* _Exercise aim_:
Reproduce the entries shown below only from the line with "[button] (22, 88)" down to the line with "[linkedin] (1596, 969)", keeping both end lines and copying each one exactly.

Data for review: Begin

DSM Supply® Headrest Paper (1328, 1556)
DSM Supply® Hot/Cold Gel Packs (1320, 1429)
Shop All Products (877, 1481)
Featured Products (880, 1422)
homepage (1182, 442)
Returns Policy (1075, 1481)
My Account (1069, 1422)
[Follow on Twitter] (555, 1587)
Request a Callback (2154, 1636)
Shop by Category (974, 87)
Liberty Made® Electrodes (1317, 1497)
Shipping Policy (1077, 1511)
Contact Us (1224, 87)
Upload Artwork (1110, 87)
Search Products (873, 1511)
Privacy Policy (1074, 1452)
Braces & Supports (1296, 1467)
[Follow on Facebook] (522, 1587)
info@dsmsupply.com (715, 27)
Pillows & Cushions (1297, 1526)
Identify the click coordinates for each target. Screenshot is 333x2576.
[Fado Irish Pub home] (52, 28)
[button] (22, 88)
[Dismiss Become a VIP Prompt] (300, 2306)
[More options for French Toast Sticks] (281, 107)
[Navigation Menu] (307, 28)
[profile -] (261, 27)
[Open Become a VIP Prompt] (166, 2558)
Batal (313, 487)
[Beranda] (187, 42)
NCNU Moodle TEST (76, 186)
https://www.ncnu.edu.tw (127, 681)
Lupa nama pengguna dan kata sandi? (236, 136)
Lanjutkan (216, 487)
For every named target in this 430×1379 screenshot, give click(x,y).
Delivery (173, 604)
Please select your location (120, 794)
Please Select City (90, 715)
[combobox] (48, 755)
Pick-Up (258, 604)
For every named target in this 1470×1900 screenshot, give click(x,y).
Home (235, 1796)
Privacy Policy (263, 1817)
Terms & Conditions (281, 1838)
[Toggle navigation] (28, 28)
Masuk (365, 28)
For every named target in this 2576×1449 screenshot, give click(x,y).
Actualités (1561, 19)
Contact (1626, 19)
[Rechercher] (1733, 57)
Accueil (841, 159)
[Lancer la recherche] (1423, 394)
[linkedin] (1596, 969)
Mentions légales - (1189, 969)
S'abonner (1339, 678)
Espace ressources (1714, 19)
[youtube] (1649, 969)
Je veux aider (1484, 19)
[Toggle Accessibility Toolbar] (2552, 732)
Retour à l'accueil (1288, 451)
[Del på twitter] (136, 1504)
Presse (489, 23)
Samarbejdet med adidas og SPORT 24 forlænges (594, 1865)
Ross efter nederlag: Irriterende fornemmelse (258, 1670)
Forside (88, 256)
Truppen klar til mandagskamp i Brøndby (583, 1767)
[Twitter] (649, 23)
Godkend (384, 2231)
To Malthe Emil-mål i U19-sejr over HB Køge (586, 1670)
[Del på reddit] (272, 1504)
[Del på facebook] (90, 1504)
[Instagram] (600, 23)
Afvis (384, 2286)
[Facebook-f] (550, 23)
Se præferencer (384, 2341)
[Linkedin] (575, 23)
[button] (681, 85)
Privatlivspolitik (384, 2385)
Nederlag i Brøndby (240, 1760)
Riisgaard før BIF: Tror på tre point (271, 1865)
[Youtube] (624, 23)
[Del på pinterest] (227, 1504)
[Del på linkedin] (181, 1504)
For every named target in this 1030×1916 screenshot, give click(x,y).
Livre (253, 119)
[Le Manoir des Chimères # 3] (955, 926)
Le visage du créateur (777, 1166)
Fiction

Data for review: End

* _Final answer_:
[button] (22, 88)
[Dismiss Become a VIP Prompt] (300, 2306)
[More options for French Toast Sticks] (281, 107)
[Navigation Menu] (307, 28)
[profile -] (261, 27)
[Open Become a VIP Prompt] (166, 2558)
Batal (313, 487)
[Beranda] (187, 42)
NCNU Moodle TEST (76, 186)
https://www.ncnu.edu.tw (127, 681)
Lupa nama pengguna dan kata sandi? (236, 136)
Lanjutkan (216, 487)
For every named target in this 430×1379 screenshot, give click(x,y).
Delivery (173, 604)
Please select your location (120, 794)
Please Select City (90, 715)
[combobox] (48, 755)
Pick-Up (258, 604)
For every named target in this 1470×1900 screenshot, give click(x,y).
Home (235, 1796)
Privacy Policy (263, 1817)
Terms & Conditions (281, 1838)
[Toggle navigation] (28, 28)
Masuk (365, 28)
For every named target in this 2576×1449 screenshot, give click(x,y).
Actualités (1561, 19)
Contact (1626, 19)
[Rechercher] (1733, 57)
Accueil (841, 159)
[Lancer la recherche] (1423, 394)
[linkedin] (1596, 969)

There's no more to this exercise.